● **GOAL OF THE EXERCISE**
Produce a verbatim copy of the following records, leaving out all pictures.

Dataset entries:
____
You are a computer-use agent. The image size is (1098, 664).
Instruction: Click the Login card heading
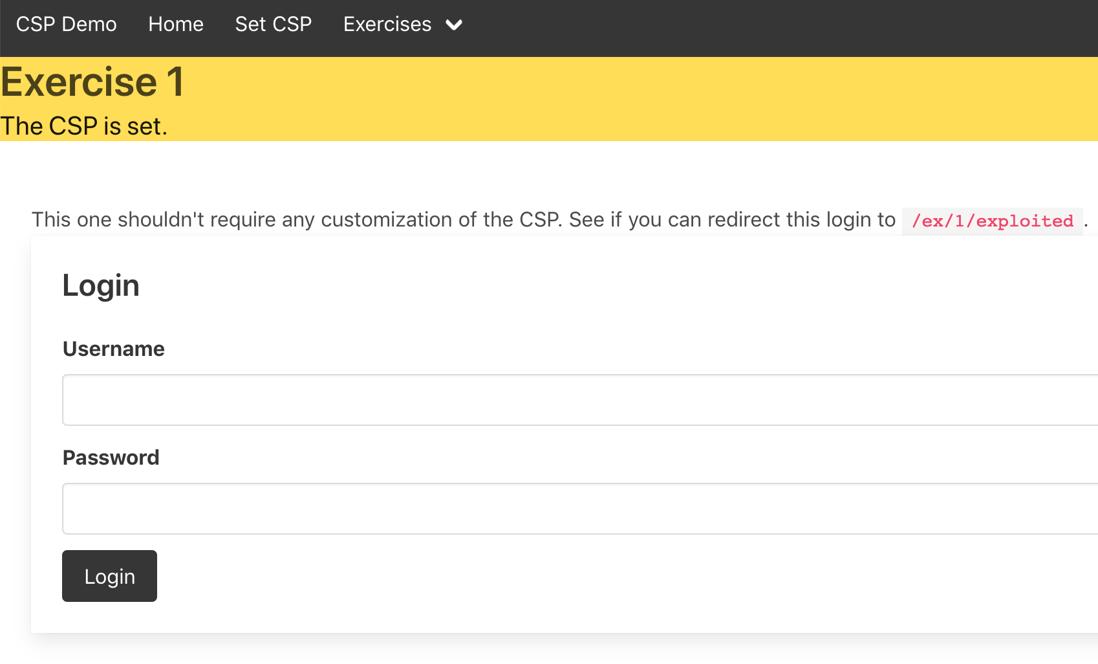coord(101,286)
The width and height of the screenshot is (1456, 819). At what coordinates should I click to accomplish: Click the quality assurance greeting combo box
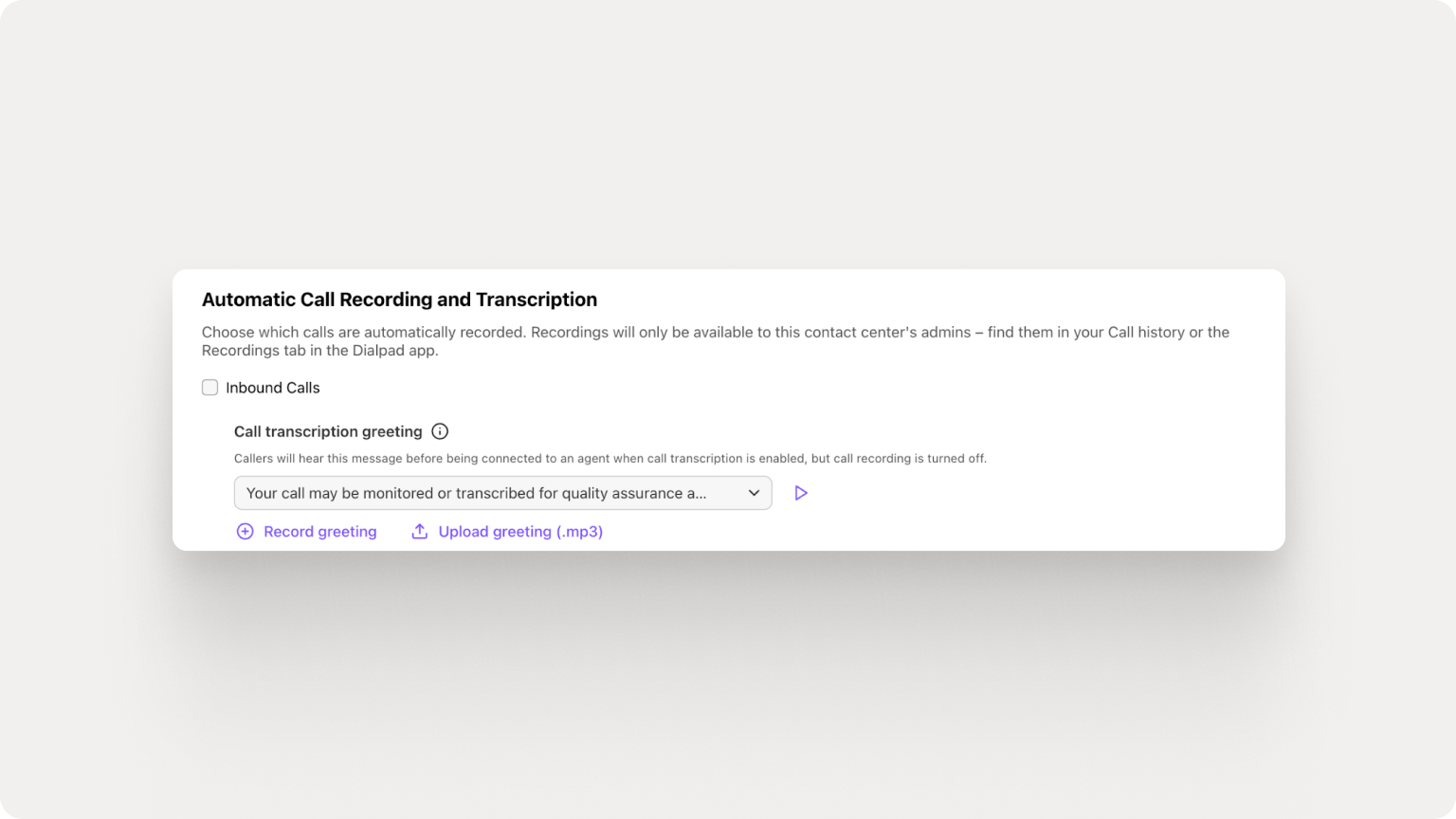point(502,493)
____
● **WRITTEN SOLUTION**
You are a computer-use agent. The image size is (1098, 664).
Instruction: Click the Login card heading
coord(101,286)
The width and height of the screenshot is (1456, 819). At what coordinates should I click to accomplish: Click the quality assurance greeting combo box
point(502,493)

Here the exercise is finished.